- _KUTIPAN_
JAKARTA | Anggota Komisi I DPR RI dari F-Partai Golkar, Nurul Arifin, menyatakan pembobolan Pusat Data Nasional (PDN) oleh peretas adalah peristiwa yang tragis, miris, dan ironis. Nurul juga mempertanyakan pertanggungjawaban fasilitas data backup yang telah disediakan oleh PT Lintasarta maupun PT Telkom di PDN.
Hal itu dikatakan Nurul dalam Rapat Kerja Komisi I dengan Kementerian Komunikasi dan Informatika (Kemenkominfo) dan Badan Siber dan Sandi Negara (BSSN), di Ruang Rapat Kerja Komisi I, di Gedung Nusantara II, DPR RI, Senayan, Jakarta, Kamis (27/6/2024).
Menurut Nurul, PDN memiliki fungsi yang sangat strategis, yaitu melindungi kedaulatan data nasional dan melindungi data pribadi. “Tapi semuanya di-hack dan kemudian semuanya tergopoh-gopoh (berbenah). What’s wrong with this?” tanya Nurul dilansir dari laman resmi DPR RI.

- _DATA_
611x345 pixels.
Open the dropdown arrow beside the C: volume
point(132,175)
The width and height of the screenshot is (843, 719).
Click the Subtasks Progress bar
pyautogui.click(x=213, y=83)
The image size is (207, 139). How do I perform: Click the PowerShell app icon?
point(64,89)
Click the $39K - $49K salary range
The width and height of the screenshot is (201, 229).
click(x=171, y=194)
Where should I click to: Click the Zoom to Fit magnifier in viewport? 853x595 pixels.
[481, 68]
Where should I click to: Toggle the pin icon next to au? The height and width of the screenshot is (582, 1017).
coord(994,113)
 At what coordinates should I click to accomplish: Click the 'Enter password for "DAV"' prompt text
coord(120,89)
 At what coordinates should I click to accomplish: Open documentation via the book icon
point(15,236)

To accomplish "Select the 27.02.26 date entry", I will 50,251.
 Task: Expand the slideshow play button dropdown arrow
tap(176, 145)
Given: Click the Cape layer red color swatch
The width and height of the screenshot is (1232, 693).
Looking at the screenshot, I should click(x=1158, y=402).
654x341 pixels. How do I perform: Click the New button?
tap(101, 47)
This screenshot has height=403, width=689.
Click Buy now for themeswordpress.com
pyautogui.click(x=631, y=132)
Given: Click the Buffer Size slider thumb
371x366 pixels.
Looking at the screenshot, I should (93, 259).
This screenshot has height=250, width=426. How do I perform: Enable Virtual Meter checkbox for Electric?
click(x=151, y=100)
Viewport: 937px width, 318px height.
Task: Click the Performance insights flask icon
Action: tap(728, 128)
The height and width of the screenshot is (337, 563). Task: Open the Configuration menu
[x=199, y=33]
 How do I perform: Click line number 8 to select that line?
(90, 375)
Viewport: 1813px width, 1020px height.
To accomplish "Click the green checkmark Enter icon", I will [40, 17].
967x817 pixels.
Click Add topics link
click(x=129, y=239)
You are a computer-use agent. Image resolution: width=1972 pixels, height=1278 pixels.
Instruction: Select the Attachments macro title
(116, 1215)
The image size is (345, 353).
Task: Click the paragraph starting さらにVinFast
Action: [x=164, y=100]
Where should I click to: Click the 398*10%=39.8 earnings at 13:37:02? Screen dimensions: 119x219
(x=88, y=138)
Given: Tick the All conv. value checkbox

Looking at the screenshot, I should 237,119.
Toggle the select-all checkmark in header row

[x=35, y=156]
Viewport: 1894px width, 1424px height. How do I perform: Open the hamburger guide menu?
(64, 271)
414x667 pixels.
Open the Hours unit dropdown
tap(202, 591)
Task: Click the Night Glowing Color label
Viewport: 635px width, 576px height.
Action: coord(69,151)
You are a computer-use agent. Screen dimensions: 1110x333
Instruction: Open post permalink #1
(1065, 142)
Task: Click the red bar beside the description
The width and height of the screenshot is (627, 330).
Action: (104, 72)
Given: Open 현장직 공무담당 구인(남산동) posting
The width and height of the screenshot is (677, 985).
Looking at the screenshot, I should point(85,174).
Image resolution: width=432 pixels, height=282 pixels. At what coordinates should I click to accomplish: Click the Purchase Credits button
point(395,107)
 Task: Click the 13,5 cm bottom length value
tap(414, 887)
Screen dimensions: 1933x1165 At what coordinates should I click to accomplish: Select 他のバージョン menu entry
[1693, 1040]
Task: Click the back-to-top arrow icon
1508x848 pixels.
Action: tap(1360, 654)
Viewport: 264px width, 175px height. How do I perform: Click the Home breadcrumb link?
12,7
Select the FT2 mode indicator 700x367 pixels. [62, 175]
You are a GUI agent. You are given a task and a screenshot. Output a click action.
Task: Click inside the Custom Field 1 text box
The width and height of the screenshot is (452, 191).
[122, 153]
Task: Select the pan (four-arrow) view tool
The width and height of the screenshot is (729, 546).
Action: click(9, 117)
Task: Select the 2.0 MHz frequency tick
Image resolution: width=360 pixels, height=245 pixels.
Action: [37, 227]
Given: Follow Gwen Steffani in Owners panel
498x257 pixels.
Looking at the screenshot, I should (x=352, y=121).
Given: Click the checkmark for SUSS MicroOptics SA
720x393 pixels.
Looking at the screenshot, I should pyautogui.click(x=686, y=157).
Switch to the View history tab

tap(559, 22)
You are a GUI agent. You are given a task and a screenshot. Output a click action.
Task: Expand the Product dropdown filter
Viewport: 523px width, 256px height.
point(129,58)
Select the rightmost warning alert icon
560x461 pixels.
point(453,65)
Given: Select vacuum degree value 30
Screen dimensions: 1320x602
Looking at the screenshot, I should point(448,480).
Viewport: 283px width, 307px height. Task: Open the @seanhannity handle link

- _TUGAS DAN LATIHAN_
[1] Tentukan apakah pernyataan berikut sesuai dengan kutipan tentang pembobolan PDN, jawab ya atau tidak, lalu kutip kata-kata penentunya dari kutipan: (a) Nurul Arifin adalah anggota Komisi I DPR RI dari F-Partai Golkar. (b) Rapat kerja itu berlangsung di Gedung Nusantara I. (c) Menurut Nurul, salah satu fungsi PDN adalah melindungi data pribadi.
[2] Tulis ulang baris-baris catatan persis seperti aslinya. Mulailah dari awal catatan dan berhentilah setelah baris yang memuat "I will 50,251.".

- _JAWABAN LATIHAN_
[1]
(a) Ya: "Anggota Komisi I DPR RI dari F-Partai Golkar, Nurul Arifin"
(b) Tidak: "di Gedung Nusantara II"
(c) Ya: "melindungi kedaulatan data nasional dan melindungi data pribadi"

[2]
611x345 pixels.
Open the dropdown arrow beside the C: volume
point(132,175)
The width and height of the screenshot is (843, 719).
Click the Subtasks Progress bar
pyautogui.click(x=213, y=83)
The image size is (207, 139). How do I perform: Click the PowerShell app icon?
point(64,89)
Click the $39K - $49K salary range
The width and height of the screenshot is (201, 229).
click(x=171, y=194)
Where should I click to: Click the Zoom to Fit magnifier in viewport? 853x595 pixels.
[481, 68]
Where should I click to: Toggle the pin icon next to au? The height and width of the screenshot is (582, 1017).
coord(994,113)
 At what coordinates should I click to accomplish: Click the 'Enter password for "DAV"' prompt text
coord(120,89)
 At what coordinates should I click to accomplish: Open documentation via the book icon
point(15,236)

To accomplish "Select the 27.02.26 date entry", I will 50,251.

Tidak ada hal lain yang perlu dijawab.